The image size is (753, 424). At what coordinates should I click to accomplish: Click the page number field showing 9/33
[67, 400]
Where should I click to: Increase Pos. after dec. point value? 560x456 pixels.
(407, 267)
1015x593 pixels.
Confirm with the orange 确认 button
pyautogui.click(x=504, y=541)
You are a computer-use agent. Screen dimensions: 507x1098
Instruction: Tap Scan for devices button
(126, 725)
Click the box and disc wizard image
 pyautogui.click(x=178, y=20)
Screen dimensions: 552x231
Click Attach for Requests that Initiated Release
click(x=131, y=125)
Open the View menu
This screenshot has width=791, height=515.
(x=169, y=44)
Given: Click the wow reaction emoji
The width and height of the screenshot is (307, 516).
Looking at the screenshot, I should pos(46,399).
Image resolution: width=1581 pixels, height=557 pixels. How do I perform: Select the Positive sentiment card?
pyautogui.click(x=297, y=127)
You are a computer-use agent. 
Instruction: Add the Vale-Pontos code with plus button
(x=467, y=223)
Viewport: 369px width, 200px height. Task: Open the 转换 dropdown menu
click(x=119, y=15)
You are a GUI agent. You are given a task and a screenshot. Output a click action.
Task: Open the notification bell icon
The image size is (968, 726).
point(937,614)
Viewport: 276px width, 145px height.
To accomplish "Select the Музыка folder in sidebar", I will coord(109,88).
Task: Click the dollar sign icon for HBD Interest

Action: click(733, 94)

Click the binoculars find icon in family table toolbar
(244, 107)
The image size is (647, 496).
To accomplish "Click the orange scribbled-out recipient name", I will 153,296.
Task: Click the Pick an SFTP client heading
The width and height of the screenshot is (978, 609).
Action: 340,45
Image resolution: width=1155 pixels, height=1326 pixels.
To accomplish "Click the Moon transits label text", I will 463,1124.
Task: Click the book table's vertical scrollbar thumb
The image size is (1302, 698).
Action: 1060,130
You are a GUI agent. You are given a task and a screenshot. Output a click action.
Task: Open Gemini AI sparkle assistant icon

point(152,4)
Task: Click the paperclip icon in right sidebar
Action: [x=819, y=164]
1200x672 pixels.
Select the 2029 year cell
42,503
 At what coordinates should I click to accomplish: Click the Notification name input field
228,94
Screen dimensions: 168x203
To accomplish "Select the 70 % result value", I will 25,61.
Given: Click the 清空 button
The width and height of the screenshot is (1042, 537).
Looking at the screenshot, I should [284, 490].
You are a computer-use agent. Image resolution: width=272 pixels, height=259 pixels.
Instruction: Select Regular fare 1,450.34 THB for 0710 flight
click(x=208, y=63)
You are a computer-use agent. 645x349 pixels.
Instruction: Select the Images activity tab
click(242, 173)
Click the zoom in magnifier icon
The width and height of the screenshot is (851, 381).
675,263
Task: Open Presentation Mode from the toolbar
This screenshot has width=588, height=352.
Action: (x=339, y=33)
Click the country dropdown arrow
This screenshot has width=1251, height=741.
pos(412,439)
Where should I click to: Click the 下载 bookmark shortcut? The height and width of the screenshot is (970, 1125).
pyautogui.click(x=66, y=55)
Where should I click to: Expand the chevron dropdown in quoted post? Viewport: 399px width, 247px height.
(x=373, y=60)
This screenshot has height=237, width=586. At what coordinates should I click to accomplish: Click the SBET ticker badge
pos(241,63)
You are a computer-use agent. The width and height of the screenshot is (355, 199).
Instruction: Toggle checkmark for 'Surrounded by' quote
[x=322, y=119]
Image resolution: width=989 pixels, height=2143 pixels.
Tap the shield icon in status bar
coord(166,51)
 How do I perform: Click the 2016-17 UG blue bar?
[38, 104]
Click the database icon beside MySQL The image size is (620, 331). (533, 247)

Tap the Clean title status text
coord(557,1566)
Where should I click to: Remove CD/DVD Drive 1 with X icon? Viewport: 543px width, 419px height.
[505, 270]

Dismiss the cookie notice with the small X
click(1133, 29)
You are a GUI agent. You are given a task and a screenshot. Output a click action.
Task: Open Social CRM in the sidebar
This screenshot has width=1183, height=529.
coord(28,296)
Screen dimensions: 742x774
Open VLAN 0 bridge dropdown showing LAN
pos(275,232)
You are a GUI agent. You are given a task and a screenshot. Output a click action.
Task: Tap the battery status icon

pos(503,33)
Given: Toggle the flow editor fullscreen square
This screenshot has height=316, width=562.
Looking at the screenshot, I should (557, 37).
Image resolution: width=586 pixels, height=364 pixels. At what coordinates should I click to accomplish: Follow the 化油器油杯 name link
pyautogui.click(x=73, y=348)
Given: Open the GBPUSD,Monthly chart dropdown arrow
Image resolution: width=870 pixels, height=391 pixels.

┄┄┄┄┄┄

(EXERCISE GOAL):
Retype the material precisely, leaving out no line.

(SOLUTION TO THE PROBLEM):
The image size is (753, 424). At what coordinates should I click to accomplish: Click the page number field showing 9/33
[67, 400]
Where should I click to: Increase Pos. after dec. point value? 560x456 pixels.
(407, 267)
1015x593 pixels.
Confirm with the orange 确认 button
pyautogui.click(x=504, y=541)
You are a computer-use agent. Screen dimensions: 507x1098
Instruction: Tap Scan for devices button
(126, 725)
Click the box and disc wizard image
 pyautogui.click(x=178, y=20)
Screen dimensions: 552x231
Click Attach for Requests that Initiated Release
click(x=131, y=125)
Open the View menu
This screenshot has width=791, height=515.
(x=169, y=44)
Given: Click the wow reaction emoji
The width and height of the screenshot is (307, 516).
Looking at the screenshot, I should pos(46,399).
Image resolution: width=1581 pixels, height=557 pixels. How do I perform: Select the Positive sentiment card?
pyautogui.click(x=297, y=127)
You are a computer-use agent. 
Instruction: Add the Vale-Pontos code with plus button
(x=467, y=223)
Viewport: 369px width, 200px height. Task: Open the 转换 dropdown menu
click(x=119, y=15)
You are a GUI agent. You are given a task and a screenshot. Output a click action.
Task: Open the notification bell icon
The image size is (968, 726).
point(937,614)
Viewport: 276px width, 145px height.
To accomplish "Select the Музыка folder in sidebar", I will coord(109,88).
Task: Click the dollar sign icon for HBD Interest

Action: click(733, 94)

Click the binoculars find icon in family table toolbar
(244, 107)
The image size is (647, 496).
To accomplish "Click the orange scribbled-out recipient name", I will 153,296.
Task: Click the Pick an SFTP client heading
The width and height of the screenshot is (978, 609).
Action: 340,45
Image resolution: width=1155 pixels, height=1326 pixels.
To accomplish "Click the Moon transits label text", I will 463,1124.
Task: Click the book table's vertical scrollbar thumb
The image size is (1302, 698).
Action: 1060,130
You are a GUI agent. You are given a task and a screenshot. Output a click action.
Task: Open Gemini AI sparkle assistant icon

point(152,4)
Task: Click the paperclip icon in right sidebar
Action: [x=819, y=164]
1200x672 pixels.
Select the 2029 year cell
42,503
 At what coordinates should I click to accomplish: Click the Notification name input field
228,94
Screen dimensions: 168x203
To accomplish "Select the 70 % result value", I will 25,61.
Given: Click the 清空 button
The width and height of the screenshot is (1042, 537).
Looking at the screenshot, I should [284, 490].
You are a computer-use agent. Image resolution: width=272 pixels, height=259 pixels.
Instruction: Select Regular fare 1,450.34 THB for 0710 flight
click(x=208, y=63)
You are a computer-use agent. 645x349 pixels.
Instruction: Select the Images activity tab
click(242, 173)
Click the zoom in magnifier icon
The width and height of the screenshot is (851, 381).
675,263
Task: Open Presentation Mode from the toolbar
This screenshot has width=588, height=352.
Action: (x=339, y=33)
Click the country dropdown arrow
This screenshot has width=1251, height=741.
pos(412,439)
Where should I click to: Click the 下载 bookmark shortcut? The height and width of the screenshot is (970, 1125).
pyautogui.click(x=66, y=55)
Where should I click to: Expand the chevron dropdown in quoted post? Viewport: 399px width, 247px height.
(x=373, y=60)
This screenshot has height=237, width=586. At what coordinates should I click to accomplish: Click the SBET ticker badge
pos(241,63)
You are a computer-use agent. The width and height of the screenshot is (355, 199).
Instruction: Toggle checkmark for 'Surrounded by' quote
[x=322, y=119]
Image resolution: width=989 pixels, height=2143 pixels.
Tap the shield icon in status bar
coord(166,51)
 How do I perform: Click the 2016-17 UG blue bar?
[38, 104]
Click the database icon beside MySQL The image size is (620, 331). (533, 247)

Tap the Clean title status text
coord(557,1566)
Where should I click to: Remove CD/DVD Drive 1 with X icon? Viewport: 543px width, 419px height.
[505, 270]

Dismiss the cookie notice with the small X
click(1133, 29)
You are a GUI agent. You are given a task and a screenshot. Output a click action.
Task: Open Social CRM in the sidebar
This screenshot has width=1183, height=529.
coord(28,296)
Screen dimensions: 742x774
Open VLAN 0 bridge dropdown showing LAN
pos(275,232)
You are a GUI agent. You are given a task and a screenshot. Output a click action.
Task: Tap the battery status icon

pos(503,33)
Given: Toggle the flow editor fullscreen square
This screenshot has height=316, width=562.
Looking at the screenshot, I should (557, 37).
Image resolution: width=586 pixels, height=364 pixels. At what coordinates should I click to accomplish: Follow the 化油器油杯 name link
pyautogui.click(x=73, y=348)
Given: Open the GBPUSD,Monthly chart dropdown arrow
Image resolution: width=870 pixels, height=391 pixels.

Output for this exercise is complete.